本来、上下の歯は安静な時は約2~3mm離れた状態が望ましいとされています。そのため、上下の歯が接触するのは飲食の時など、およそ20分とされています。
もし、皆さんの中でもっと多い時間くっついていると思った方は、歯を働かせすぎている可能性があります。
日中のお仕事中など、ふと意識してみた時に歯と歯がくっついている方は要注意です。

また、寝ている時の歯軋り・食いしばりなども危険信号です。通常の食事などより何倍もの力がかかり、歯や歯の周りの組織に大きなダメージが生じている可能性があります。

・肥満の改善
実は肥満も隠れた歯周病のリスク因子となっています。
脂肪細胞から分泌される物質が骨を溶かす働きをすることがわかっています。

また、食事のバランスを整えることにより、血管の壁が強くなり出血しづらくなるなどの効果もあります。

・細菌叢のバランスを整える
よく聞く善玉菌、悪玉菌。お口の中にも同じようにそれらが共存しています。
そしてストレスや口腔環境の悪化などによりそのバランスが崩れることにより歯周病が発症します。
そのため、悪い菌が増えた状態から良い菌を増やしてあげて安定した口腔内にすることがとても大切です。

歯並びにおける予防歯科

・悪い癖の改善
従来、歯並びが悪いのは遺伝的が大きいと考えられていましたが、近年では遺伝的影響はとても少なく、悪い姿勢や癖などによって正しい成長が得られない結果、歯並びが悪くなることがわかってきています。
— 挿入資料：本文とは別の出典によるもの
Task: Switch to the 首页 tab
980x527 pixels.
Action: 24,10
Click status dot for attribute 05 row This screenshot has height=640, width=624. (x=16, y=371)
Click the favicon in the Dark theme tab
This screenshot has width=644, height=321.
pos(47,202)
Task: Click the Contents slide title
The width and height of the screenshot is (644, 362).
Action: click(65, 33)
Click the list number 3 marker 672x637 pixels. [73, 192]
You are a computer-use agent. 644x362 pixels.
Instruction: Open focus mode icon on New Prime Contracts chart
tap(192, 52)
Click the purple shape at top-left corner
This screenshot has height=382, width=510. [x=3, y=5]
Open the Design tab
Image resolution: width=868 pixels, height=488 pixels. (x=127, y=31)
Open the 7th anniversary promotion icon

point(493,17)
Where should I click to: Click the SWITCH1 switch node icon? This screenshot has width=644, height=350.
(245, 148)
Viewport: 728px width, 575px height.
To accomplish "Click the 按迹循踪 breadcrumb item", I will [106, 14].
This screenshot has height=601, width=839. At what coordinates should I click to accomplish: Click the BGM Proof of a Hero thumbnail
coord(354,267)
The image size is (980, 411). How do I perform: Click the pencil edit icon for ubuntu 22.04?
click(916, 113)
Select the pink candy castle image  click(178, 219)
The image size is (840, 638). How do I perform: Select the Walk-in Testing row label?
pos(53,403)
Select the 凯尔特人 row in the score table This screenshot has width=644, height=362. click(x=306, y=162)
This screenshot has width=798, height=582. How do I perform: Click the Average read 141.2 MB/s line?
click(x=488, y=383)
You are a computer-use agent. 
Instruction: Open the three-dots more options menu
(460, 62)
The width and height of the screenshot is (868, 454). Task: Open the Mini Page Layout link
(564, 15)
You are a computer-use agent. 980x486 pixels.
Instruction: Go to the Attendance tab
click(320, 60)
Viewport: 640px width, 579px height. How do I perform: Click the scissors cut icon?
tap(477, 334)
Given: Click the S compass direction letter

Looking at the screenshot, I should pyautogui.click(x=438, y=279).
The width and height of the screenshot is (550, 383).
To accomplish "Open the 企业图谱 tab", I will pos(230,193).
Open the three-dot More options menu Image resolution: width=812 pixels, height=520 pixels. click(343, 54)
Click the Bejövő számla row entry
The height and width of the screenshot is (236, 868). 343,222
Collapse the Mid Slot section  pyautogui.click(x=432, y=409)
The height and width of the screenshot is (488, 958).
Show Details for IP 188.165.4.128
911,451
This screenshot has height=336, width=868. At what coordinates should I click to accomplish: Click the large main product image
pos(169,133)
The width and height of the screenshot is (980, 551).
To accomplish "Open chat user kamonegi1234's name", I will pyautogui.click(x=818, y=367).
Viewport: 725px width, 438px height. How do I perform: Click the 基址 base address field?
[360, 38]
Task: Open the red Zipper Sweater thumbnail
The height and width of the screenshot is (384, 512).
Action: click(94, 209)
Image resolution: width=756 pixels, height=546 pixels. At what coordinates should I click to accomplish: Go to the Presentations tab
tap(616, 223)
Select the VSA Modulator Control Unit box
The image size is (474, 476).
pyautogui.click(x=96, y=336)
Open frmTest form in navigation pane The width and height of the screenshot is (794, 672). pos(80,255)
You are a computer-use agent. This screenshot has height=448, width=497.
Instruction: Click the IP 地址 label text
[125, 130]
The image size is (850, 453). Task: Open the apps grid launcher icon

遡ると、赤ちゃんがお腹の中にいる時のお母さんの姿勢であったり、使用する哺乳瓶などによっても発達に影響が出ます。
成長しきった大人になってからだと、骨格は変えることができず、長く染みついた癖も取り除くのは非常に困難です。

骨格が成長する子供のうちにその悪い癖を取り除き、正しい成長発育を促すことがとても大切になってきます。

まとめ

予防歯科は、虫歯や歯周病の治療に比べて費用や負担が少なく、口腔の健康を維持するために重要な役割を果たします。

定期的な予防歯科のケアを受けることで、お口のトラブルを未然に防ぐことができます。